The common link between all these occurrences of religious ethnic, ideological cleansing and mass killings has been the human hubris of a few self-centred individuals and the mass hysteria generated by their overcharged extremist streak. The incidents of similar genocide have occurred in India as well though on a lesser scale on similar pattern in 1984 in Delhi, in 1993 in Mumbai, in 2002 in Gujrat, in 2008 in Kandhamal in Odisha and in 2008 and in 2013 in Muzzafarnagar. The mob lynching incidents of Muslims and Dalits by cow vigilantes in different parts of India under the present regime have the potential of assuming dangerous proportions of mass killings if the same ideological dispensation continues in power for a few more years in India.

Delhi High Court's conviction of Sajjan Kumar and some of his collaborators on December 18, 2018 in the case of 1984 genocide of Sikhs poses some unavoidable questions both to the Indian nation and the Indian State that it must address if it aspires to be counted among the comity of civilized nations. First, it must strengthen its legal system as pointed by the learned judges of the Honourable High Court in the Sajjan Kumar case as hinted at in this piece earlier.

Second, it is incumbent upon the Indian Nation State to make a public confession of its advertent or inadvertent, involvement in these acts of genocide which have occurred in the past and give a proof of its being a mature and civilized nation like Canadian Nation's confession and public apology for its ban imposed on the entry of Kamagata Maru Indian pilgrims in 1914 in Canada and Australian nation's apology to its Aborigines' population for the atrocities committed against them.

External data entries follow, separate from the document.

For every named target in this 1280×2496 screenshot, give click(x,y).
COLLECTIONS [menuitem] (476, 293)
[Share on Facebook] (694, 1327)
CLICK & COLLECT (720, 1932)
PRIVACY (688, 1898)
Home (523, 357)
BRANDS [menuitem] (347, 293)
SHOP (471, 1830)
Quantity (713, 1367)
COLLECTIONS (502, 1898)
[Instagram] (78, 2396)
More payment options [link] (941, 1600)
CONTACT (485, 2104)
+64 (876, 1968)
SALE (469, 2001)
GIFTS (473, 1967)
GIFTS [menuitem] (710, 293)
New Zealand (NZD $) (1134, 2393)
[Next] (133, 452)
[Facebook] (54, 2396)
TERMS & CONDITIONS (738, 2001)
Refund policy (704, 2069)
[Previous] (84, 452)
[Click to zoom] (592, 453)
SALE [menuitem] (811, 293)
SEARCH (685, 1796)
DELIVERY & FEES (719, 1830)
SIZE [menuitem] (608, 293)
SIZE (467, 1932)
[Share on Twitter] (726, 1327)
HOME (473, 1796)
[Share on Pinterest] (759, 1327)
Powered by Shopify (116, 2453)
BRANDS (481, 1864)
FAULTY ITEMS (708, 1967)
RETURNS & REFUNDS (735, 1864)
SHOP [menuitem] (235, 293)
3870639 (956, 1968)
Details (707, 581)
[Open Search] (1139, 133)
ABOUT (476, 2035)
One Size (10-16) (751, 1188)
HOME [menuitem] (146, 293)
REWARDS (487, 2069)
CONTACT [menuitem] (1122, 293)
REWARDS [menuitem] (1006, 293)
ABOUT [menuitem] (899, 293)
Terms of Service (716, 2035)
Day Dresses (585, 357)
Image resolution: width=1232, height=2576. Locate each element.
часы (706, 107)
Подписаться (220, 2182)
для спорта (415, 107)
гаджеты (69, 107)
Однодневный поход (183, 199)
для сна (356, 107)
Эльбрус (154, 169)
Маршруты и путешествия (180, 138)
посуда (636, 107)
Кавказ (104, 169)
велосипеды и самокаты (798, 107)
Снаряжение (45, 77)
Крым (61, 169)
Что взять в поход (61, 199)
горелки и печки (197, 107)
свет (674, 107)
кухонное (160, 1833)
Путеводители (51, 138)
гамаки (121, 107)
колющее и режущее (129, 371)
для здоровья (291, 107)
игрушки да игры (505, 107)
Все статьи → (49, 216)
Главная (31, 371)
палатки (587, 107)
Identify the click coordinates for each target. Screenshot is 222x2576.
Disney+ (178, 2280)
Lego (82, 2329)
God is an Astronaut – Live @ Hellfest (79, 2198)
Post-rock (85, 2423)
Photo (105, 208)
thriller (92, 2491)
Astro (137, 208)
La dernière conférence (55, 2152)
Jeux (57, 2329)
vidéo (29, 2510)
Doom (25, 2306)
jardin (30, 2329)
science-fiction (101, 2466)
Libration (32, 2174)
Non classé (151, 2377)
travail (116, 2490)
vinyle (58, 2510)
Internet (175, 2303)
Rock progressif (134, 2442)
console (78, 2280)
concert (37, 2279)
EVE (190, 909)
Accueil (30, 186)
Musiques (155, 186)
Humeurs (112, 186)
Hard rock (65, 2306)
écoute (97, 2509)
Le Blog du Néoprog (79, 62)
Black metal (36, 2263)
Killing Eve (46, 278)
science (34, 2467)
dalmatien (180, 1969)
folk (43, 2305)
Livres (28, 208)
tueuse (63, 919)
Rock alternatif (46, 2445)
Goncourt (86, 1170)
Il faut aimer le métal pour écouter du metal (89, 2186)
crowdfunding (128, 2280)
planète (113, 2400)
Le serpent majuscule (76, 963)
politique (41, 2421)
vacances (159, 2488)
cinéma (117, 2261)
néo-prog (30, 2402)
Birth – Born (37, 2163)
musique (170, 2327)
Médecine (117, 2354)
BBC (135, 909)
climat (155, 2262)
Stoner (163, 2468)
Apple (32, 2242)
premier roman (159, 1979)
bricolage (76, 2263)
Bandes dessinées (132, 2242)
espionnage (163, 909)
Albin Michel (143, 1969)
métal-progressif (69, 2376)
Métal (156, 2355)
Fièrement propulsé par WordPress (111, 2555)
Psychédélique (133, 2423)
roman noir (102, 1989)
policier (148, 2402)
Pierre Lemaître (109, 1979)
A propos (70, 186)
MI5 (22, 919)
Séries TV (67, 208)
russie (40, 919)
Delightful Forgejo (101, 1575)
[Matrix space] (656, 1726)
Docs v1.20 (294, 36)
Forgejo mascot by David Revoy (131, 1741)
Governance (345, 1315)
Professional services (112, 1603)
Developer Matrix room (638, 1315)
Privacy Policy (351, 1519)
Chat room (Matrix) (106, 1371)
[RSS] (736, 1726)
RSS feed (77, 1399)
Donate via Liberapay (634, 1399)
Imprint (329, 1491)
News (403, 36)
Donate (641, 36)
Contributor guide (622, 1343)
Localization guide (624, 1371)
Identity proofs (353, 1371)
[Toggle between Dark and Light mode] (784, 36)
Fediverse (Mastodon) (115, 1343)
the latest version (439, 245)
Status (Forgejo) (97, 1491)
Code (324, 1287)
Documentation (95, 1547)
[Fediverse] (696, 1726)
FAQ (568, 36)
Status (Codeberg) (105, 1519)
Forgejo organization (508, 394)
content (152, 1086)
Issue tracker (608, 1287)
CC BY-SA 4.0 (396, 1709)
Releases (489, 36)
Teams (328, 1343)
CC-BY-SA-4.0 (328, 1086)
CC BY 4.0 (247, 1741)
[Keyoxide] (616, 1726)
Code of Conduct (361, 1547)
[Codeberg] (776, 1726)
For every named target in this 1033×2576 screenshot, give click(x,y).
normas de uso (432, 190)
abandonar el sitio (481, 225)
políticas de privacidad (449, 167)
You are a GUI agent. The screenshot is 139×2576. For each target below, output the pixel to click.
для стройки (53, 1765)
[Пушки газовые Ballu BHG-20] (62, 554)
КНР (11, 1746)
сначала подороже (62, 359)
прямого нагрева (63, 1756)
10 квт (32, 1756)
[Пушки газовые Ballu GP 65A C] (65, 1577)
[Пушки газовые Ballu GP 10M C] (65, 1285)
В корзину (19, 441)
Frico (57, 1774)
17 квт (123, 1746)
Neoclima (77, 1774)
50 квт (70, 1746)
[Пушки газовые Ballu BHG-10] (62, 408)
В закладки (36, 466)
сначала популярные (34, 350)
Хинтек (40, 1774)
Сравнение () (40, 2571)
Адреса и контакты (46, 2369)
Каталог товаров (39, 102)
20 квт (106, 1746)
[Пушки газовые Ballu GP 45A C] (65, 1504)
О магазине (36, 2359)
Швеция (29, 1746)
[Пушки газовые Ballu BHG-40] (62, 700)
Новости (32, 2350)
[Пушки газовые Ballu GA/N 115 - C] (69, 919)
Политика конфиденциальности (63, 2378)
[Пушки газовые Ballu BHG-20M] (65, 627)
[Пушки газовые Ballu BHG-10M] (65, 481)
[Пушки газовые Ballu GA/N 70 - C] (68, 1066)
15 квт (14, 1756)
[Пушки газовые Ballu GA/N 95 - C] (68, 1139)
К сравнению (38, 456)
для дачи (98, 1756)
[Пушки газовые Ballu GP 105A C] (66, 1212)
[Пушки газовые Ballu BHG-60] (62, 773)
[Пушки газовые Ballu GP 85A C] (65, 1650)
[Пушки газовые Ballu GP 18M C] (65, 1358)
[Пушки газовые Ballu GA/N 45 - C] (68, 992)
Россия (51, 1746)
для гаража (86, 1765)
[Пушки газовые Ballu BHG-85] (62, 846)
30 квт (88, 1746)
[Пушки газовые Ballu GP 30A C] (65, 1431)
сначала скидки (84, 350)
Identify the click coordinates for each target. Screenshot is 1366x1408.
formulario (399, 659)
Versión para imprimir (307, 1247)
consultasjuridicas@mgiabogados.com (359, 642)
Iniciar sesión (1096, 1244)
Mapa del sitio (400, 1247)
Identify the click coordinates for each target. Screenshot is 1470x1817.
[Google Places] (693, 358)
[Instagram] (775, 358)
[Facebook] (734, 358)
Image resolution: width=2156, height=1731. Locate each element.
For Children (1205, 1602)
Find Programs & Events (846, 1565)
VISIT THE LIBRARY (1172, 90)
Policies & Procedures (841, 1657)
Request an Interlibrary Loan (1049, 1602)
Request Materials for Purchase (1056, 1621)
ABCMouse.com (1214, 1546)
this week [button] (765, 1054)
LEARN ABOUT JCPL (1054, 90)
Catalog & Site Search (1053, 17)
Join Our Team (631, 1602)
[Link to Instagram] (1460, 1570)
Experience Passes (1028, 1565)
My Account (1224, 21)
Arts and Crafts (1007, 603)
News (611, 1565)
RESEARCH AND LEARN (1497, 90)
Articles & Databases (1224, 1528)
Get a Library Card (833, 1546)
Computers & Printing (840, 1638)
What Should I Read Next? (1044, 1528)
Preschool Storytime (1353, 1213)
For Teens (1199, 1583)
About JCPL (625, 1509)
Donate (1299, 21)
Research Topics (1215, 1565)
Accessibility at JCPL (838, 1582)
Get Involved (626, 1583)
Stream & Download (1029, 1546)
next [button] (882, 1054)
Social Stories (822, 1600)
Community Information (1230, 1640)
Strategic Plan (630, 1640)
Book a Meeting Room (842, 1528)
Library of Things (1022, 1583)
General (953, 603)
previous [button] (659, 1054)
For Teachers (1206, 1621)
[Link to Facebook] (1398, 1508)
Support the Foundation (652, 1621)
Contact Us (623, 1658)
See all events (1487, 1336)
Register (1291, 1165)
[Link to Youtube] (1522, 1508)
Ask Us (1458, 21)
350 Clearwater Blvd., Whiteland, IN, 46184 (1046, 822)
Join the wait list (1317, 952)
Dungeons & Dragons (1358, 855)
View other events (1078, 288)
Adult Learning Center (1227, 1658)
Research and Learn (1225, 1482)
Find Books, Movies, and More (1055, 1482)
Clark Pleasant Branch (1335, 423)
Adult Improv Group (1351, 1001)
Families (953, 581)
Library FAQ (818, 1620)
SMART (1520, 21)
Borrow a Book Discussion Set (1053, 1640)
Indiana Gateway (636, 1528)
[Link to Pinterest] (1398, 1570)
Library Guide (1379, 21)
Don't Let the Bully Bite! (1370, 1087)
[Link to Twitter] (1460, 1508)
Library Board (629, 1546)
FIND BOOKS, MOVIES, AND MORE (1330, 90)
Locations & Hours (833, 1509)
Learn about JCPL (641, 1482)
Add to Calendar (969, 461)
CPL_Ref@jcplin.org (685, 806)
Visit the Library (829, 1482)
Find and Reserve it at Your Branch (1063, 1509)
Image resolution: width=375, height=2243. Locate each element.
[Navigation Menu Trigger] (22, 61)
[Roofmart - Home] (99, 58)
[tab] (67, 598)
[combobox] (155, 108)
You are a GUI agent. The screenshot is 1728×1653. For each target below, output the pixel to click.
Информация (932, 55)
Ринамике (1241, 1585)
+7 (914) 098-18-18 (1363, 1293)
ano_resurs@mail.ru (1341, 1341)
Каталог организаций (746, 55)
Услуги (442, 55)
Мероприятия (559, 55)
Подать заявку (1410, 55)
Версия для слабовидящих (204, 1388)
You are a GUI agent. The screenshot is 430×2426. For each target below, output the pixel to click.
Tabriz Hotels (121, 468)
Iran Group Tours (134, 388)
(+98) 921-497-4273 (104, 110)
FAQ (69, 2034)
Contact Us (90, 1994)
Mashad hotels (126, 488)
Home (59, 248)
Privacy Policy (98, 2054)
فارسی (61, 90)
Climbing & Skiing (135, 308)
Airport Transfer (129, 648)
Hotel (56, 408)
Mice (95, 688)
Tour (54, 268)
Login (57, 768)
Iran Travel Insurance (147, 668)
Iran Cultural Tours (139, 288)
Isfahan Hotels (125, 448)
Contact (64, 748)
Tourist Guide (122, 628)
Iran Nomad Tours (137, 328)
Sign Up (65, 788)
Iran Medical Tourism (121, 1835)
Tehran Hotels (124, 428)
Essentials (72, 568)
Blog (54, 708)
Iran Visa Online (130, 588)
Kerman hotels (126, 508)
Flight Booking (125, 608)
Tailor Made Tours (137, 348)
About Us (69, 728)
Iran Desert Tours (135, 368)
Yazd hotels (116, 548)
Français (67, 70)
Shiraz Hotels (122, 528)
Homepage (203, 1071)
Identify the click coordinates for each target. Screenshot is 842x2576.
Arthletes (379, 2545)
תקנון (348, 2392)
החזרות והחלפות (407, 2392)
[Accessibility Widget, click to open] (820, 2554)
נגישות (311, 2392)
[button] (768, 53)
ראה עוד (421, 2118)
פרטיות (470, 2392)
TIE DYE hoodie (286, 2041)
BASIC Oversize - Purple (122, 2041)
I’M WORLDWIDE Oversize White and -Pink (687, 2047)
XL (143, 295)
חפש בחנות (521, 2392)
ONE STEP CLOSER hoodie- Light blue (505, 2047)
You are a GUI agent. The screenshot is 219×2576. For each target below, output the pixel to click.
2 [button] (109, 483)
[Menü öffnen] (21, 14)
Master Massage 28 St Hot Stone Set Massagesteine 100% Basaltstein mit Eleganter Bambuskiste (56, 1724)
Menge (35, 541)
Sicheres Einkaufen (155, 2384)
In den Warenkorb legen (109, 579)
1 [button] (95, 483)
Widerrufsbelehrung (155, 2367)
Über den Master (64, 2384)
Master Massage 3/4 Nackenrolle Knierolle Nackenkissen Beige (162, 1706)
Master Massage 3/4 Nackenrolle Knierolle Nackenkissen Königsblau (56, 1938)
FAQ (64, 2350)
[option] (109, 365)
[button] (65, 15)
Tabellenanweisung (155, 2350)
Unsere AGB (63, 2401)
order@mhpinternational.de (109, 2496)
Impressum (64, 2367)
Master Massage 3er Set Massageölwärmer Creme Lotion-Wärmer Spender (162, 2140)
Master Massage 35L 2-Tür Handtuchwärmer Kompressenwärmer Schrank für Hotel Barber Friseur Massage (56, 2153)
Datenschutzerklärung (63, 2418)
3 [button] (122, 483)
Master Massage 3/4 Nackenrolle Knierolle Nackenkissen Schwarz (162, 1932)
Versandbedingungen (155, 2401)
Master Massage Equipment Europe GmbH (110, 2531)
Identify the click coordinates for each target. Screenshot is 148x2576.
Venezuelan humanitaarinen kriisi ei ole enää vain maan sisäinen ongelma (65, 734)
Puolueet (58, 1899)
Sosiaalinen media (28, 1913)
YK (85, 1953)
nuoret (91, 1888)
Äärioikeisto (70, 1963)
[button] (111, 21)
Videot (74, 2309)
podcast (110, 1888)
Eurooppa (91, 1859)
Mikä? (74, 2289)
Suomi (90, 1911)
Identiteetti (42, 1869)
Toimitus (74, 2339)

It is ironical that the first principal convict in the 1984 genocide happens to bear the name Sajjan Kumar like the well-known malcontent "Sajjan Thug' mentioned in the Sikh classic the Puratan Janamsakhi, whom Guru Nanak had encountered and reformed by stirring his conscience through his soul stirring verse. May the life imprisonment awarded to Sajjan Kumar enable him to atone for his sins and be a lesson for those having proclivity towards similar crimes against humanity. Sardar H S Phulka deserves credit for relentlessly pursuing these cases of genocide of Sikhs in 1984. The Sikh Panth must express its sense of gratitude to him for his firm commitment and devotion to the Sikh cause. The Sikh Panth must acknowledge his selfless service and honour him in a suitable manner.